Help needed: Specific function call causing 20X slowdown of computation

Hi, I am looking for help with the following code:

SRAM_rows = 256
step_size = 1
prob_table = torch.eye(SRAM_rows2+1).cuda()
levels = torch.tensor([i-SRAM_rows for i in range(SRAM_rows2+1)]).cuda().float()
cmprob = 0
Expected_outputs = torch.tensor([0]*257).cuda().float()

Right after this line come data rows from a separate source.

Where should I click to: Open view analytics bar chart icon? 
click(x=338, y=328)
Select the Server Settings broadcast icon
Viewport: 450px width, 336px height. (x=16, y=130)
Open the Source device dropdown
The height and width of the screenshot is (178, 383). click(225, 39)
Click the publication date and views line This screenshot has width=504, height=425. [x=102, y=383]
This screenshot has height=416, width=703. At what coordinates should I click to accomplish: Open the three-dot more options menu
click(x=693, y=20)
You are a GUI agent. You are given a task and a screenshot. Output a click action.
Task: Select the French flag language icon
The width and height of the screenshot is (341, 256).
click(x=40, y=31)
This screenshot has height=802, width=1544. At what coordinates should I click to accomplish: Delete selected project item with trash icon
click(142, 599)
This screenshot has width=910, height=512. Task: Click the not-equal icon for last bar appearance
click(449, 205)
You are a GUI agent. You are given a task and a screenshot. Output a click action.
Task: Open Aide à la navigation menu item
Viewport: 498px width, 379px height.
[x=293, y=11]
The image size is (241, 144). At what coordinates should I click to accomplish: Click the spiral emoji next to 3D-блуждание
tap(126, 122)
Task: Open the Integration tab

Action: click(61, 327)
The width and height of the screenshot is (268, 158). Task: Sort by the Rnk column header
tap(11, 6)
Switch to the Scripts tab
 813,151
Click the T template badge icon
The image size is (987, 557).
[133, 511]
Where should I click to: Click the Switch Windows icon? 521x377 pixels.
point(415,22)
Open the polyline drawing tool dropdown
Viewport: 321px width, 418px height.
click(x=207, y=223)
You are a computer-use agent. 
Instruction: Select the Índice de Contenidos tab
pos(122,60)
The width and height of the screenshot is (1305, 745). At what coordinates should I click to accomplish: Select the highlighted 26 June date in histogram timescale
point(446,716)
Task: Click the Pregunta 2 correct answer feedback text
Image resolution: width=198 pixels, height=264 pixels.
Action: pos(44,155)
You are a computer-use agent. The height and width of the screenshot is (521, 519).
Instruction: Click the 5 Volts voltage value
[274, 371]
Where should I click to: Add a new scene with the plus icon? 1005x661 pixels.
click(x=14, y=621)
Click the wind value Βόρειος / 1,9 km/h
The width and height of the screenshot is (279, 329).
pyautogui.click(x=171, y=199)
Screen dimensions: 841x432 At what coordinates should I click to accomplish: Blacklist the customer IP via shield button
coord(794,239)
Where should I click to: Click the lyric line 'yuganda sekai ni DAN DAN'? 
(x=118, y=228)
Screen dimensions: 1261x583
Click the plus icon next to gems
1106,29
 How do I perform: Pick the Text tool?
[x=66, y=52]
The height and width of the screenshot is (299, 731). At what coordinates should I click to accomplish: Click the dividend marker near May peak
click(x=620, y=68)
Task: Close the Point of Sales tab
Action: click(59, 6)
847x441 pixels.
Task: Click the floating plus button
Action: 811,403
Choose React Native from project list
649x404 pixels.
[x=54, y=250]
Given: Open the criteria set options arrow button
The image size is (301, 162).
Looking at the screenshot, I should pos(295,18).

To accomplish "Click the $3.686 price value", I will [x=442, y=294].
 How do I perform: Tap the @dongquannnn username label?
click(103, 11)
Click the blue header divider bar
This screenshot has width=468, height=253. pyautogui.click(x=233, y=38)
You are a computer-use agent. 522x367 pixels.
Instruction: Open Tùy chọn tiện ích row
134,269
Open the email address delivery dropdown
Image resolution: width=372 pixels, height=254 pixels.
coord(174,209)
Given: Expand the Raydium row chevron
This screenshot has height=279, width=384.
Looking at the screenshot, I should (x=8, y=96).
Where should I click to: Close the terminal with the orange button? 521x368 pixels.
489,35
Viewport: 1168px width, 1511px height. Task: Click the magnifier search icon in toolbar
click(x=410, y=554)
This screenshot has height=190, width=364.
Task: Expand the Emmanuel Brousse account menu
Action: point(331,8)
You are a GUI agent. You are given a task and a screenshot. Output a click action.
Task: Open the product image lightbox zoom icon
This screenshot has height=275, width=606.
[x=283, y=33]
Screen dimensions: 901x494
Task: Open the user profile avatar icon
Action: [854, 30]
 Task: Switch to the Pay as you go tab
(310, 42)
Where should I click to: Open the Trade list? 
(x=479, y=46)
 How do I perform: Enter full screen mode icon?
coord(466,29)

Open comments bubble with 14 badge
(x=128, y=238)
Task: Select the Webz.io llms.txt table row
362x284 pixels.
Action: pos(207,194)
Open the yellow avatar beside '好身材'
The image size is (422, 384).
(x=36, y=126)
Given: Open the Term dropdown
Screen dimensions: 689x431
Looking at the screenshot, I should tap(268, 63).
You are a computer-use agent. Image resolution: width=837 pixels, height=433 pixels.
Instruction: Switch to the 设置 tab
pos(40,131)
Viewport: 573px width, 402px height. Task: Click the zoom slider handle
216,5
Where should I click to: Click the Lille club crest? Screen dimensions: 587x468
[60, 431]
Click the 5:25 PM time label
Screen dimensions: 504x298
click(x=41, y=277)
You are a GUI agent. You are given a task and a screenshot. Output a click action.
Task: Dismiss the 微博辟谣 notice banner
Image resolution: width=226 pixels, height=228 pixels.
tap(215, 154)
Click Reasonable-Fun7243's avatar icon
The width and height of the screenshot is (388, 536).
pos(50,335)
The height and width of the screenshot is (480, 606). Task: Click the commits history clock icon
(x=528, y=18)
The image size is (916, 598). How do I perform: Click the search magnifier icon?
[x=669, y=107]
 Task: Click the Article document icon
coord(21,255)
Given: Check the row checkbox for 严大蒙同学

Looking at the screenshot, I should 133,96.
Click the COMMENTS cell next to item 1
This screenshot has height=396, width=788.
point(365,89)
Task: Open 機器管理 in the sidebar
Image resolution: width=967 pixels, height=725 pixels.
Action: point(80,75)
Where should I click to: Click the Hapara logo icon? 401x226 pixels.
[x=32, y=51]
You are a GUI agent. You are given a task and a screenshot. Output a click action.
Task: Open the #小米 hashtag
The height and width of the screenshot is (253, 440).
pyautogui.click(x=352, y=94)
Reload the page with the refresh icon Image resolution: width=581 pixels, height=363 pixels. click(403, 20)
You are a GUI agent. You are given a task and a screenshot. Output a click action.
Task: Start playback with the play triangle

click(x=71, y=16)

def quant_XNORSRAM(x, prob_table, levels, step_size, lower_bound):
x_ind = (x.type(torch.int64) - lower_bound) / step_size
num_levels = len(levels)
x_cdf = prob_table[x_ind, 0:num_levels-1].cumsum(dim=-1)
x_rand = torch.rand(x.shape, device=‘cuda:0’)
x_rand = torch.stack([x_rand] * (num_levels-1), dim=-1)
x_comp = (x_rand > x_cdf).type(torch.int64).sum(dim=-1)
#import pdb; pdb.set_trace()

#here if cmprob is set, we add the ideal value + the noise
    y = Expected_outputs[x_ind] + levels[x_comp]
    y = levels[x_comp]
return y

Just by calling the quant_XNORSRAM function, my compute time is increased 20 times, can you please help me identify the issue causing this and how to fix it?


This doesn’t seem related to quantization. Computation time increased 20x wrt what baseline?

This is kind of quantization, as I am transforming X to Y using a specific quantization, the scenario is compute time increases 20 times if I use the function shown above compared to the case where I don’t use it (no quantization)

This is not related to PyTorch Quantization.
To get help faster, I think it is better to add a different tag. Maybe “CUDA”?

Meanwhile, @Sai_Kiran can you explain what is the 20x slow down compared to (as Daya asked: what’s the baseline)?

Also, CUDA doesn’t really benefit from quantization unless you are using TensorRT (see this for throughputs in CUDA)